> _EXERCISE_
Below are some records. Return exactly the lines from the one with "Viewport: 817px width, 511px height." to the one with "Task: Select the 机器人 robot icon in sidebar", and nothing else.

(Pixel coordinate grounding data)
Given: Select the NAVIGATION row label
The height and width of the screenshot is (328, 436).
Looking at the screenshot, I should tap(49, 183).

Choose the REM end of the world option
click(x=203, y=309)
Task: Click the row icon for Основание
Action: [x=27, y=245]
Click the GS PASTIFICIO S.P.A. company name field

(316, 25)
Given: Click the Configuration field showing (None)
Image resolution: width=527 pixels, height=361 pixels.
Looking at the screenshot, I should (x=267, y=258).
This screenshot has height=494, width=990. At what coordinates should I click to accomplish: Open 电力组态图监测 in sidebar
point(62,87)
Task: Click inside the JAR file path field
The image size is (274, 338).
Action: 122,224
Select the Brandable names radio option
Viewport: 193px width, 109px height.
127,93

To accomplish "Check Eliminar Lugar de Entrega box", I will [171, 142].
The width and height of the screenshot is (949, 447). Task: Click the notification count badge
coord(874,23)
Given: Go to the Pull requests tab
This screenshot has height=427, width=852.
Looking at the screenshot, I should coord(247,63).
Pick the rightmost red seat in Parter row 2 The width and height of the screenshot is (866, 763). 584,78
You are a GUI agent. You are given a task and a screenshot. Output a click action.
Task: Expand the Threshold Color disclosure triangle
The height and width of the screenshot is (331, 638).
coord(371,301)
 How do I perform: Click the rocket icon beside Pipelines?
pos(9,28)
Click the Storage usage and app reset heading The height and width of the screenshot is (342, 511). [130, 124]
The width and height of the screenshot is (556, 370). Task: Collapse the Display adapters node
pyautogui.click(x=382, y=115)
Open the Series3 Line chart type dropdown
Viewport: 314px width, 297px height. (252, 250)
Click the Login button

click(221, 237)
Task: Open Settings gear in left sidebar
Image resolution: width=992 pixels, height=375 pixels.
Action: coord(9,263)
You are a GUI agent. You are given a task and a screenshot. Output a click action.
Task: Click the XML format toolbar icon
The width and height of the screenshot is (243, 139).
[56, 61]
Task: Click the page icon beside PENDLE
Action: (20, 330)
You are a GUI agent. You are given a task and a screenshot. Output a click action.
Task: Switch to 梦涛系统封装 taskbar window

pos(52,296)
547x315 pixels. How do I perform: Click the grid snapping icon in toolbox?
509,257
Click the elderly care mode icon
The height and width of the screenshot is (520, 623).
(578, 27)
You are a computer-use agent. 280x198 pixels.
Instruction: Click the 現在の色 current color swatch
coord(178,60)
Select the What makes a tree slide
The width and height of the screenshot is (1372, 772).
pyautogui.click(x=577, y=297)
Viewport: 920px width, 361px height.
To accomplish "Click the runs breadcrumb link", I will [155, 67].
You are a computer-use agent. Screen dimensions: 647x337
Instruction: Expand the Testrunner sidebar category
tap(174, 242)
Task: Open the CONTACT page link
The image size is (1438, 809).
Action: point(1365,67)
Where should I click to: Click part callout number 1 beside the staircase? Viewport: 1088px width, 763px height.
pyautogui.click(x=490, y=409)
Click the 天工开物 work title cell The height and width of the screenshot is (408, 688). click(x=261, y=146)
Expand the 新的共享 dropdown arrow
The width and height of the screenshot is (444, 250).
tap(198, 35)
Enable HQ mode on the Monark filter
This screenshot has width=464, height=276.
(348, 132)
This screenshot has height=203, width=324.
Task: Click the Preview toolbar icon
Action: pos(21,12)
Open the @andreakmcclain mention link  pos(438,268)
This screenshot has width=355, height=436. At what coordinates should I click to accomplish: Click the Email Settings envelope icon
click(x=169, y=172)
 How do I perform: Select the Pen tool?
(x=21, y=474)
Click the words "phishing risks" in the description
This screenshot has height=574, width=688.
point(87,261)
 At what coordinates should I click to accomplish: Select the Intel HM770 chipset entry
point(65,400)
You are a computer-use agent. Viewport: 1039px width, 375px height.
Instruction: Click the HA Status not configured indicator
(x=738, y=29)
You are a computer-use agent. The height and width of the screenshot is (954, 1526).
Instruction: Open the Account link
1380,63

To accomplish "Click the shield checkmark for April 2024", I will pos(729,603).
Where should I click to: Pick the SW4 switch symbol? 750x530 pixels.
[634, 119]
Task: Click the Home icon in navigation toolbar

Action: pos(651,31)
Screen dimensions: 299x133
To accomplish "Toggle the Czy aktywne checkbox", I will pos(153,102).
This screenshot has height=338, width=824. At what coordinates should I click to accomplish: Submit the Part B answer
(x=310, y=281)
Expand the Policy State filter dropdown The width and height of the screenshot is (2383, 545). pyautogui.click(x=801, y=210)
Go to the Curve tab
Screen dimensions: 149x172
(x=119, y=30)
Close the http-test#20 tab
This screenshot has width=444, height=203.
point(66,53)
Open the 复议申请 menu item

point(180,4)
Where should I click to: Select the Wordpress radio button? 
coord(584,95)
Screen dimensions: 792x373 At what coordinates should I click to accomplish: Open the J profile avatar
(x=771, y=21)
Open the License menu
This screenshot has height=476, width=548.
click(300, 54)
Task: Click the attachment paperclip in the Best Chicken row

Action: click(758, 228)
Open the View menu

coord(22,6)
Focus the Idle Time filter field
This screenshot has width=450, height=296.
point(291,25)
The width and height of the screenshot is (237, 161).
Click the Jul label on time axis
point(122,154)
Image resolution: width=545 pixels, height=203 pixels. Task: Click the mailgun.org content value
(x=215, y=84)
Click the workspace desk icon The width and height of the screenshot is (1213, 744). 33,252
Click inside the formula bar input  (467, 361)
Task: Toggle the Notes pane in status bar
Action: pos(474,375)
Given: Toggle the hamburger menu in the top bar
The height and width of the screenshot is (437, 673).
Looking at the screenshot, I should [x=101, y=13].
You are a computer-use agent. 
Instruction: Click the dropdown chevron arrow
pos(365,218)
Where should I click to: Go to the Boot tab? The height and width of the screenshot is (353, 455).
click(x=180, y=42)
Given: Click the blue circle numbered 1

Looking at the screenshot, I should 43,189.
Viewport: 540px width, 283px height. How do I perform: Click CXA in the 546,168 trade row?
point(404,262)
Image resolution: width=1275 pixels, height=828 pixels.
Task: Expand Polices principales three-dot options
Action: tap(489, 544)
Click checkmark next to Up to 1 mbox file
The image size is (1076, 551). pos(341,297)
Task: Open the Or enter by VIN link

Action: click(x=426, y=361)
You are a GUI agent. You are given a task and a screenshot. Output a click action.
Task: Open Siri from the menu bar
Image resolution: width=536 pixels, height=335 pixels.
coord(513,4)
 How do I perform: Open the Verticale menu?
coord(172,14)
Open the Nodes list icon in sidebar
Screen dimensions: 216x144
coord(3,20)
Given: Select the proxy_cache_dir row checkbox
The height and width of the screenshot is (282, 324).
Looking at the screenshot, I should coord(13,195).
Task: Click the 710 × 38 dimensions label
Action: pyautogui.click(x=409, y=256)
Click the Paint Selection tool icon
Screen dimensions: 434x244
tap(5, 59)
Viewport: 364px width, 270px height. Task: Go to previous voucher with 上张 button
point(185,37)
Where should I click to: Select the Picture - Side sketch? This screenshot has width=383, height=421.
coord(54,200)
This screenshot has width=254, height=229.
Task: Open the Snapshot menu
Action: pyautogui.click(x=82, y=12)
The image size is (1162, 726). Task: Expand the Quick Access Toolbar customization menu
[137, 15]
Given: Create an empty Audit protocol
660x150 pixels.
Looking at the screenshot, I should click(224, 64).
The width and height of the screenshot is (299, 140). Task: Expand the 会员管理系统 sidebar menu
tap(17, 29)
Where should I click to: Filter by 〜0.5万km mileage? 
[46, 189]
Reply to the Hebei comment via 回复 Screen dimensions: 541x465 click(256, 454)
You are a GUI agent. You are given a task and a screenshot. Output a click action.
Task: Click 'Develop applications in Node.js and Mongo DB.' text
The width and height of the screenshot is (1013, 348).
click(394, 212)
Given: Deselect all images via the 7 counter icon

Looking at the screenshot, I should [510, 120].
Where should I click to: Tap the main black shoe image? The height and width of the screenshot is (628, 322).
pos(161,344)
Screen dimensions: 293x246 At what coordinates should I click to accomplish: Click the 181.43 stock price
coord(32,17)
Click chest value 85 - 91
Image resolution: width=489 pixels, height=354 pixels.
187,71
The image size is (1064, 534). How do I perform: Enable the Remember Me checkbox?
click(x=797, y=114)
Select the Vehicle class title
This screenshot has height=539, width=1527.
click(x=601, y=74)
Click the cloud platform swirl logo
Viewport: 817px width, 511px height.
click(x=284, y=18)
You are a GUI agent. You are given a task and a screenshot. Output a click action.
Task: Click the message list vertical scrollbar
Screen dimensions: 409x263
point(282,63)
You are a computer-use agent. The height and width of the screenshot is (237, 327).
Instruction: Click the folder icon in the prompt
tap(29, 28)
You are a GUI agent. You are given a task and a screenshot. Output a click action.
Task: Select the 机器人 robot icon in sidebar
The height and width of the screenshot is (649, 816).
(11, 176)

> _EXERCISE RESPONSE_
Viewport: 817px width, 511px height.
click(x=284, y=18)
You are a GUI agent. You are given a task and a screenshot. Output a click action.
Task: Click the message list vertical scrollbar
Screen dimensions: 409x263
point(282,63)
You are a computer-use agent. The height and width of the screenshot is (237, 327).
Instruction: Click the folder icon in the prompt
tap(29, 28)
You are a GUI agent. You are given a task and a screenshot. Output a click action.
Task: Select the 机器人 robot icon in sidebar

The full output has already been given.